The prorating transformation represents another imputation action offered in StEPS. The function consists of adjusting every component of a sum in order to obtain a known total. Currently, StEPS can prorate multiple one-dimensional sums that have a common total. Future versions of StEPS will be able to prorate nested one-dimensional sums (A+B=C and C+D=E) and two-dimensional sums.
The system is developed entirely in SAS and works in a UNIX environment. A complete graphical user interface is available. The file and variable naming convention eases the processing of historical edit and imputation. Indeed, the field names include the numeric field codes, the field status (Reported, Adjusted, Edited or Weighted) and the survey period. The database architecture is based on a data point model. A record corresponds to a data item of a respondent unit. It includes three basic components: the unit identifier, the field name (code/status/period) and the value itself.
The major strength of StEPS is its integration of several survey processing modules: Information management, data review and on-line correction, editing, imputation, estimation, variance calculation, tabulation and disclosure.

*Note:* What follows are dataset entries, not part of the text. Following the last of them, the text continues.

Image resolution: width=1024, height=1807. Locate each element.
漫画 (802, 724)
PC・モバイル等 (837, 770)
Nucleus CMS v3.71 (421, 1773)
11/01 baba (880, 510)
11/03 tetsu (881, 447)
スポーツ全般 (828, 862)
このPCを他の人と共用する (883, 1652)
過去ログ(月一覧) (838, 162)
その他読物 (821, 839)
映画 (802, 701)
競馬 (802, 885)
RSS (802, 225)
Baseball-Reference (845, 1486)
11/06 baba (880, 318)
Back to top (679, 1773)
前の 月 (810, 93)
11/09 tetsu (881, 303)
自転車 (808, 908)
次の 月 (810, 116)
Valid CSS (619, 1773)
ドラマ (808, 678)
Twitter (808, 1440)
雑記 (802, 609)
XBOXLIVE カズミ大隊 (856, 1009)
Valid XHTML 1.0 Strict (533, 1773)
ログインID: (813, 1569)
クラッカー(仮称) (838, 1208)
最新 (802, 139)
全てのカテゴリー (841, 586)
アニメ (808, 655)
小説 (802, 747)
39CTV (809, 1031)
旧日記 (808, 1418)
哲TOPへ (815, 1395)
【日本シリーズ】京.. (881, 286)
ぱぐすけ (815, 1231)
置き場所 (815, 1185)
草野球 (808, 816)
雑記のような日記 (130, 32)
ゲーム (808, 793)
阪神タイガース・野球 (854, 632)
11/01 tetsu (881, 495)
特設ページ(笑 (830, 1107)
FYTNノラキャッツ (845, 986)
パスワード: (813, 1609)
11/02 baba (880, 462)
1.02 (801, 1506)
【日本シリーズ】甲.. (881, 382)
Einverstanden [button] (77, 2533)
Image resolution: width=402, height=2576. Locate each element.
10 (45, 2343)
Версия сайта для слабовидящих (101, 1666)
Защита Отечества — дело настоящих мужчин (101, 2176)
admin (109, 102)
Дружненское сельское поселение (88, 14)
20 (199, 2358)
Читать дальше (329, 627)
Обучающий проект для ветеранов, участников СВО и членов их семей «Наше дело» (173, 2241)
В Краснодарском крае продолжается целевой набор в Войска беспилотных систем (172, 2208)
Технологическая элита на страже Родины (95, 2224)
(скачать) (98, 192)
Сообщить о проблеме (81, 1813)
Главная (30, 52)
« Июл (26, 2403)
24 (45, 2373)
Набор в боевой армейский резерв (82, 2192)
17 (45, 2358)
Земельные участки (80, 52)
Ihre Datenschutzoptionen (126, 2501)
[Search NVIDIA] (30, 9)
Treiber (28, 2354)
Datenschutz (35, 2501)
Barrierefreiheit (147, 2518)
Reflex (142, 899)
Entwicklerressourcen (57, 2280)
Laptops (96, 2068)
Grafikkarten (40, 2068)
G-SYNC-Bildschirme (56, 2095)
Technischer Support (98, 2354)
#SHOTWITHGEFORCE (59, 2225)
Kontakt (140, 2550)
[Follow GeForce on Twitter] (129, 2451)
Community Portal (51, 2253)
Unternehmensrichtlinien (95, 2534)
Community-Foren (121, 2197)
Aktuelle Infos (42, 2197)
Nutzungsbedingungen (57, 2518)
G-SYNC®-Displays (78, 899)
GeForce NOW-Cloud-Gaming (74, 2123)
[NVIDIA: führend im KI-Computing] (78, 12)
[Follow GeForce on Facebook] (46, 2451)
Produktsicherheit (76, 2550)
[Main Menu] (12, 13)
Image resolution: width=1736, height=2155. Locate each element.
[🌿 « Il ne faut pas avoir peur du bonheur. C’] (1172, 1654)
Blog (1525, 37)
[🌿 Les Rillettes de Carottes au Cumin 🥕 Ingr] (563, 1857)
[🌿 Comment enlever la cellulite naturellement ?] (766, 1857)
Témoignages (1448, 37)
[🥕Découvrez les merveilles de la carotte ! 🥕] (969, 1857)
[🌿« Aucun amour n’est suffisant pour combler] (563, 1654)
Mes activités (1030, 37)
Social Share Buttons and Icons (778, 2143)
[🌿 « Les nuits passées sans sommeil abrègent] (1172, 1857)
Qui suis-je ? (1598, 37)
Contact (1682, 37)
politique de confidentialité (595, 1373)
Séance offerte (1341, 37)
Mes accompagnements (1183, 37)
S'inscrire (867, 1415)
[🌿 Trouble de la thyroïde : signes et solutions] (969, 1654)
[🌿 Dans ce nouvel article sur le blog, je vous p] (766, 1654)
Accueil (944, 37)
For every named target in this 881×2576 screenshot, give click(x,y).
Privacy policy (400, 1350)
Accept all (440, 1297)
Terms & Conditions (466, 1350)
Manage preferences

The system uses SAS files to input and output data so survey statisticians can take advantage of the analytical strengths of this product. For the edit and imputation modules, both the survey specifications and the implementations are integrated into the graphical interface. That means, a survey manager can provide his or her specifications directly through the system and the application developer just has to translate these into system rules. The product standardization resulted in a good file and variable naming convention which simplifies all the processes. Its set of estimator imputations is complete and efficient.
StEPS does not provide a minimum change functionality nor any other automated error localization module. Thus, for every combination of errors, the user has to specify which fields need to be imputed. Also, StEPS does not offer a donor imputation function. This means the imputation strategy for a brand new survey, with no historical data nor administrative information, is limited to estimator imputations based on current values. Although the SAS windows in which users specify special rules are practical, a certain level of SAS knowledge is a prerequisite. In practice, this is not always available and thus some SAS training has to be provided in addition to the system-specific training.
U.S. Census Bureau (1996). "StEPS: Concepts and Overview". Technical report from the U.S. Census Bureau.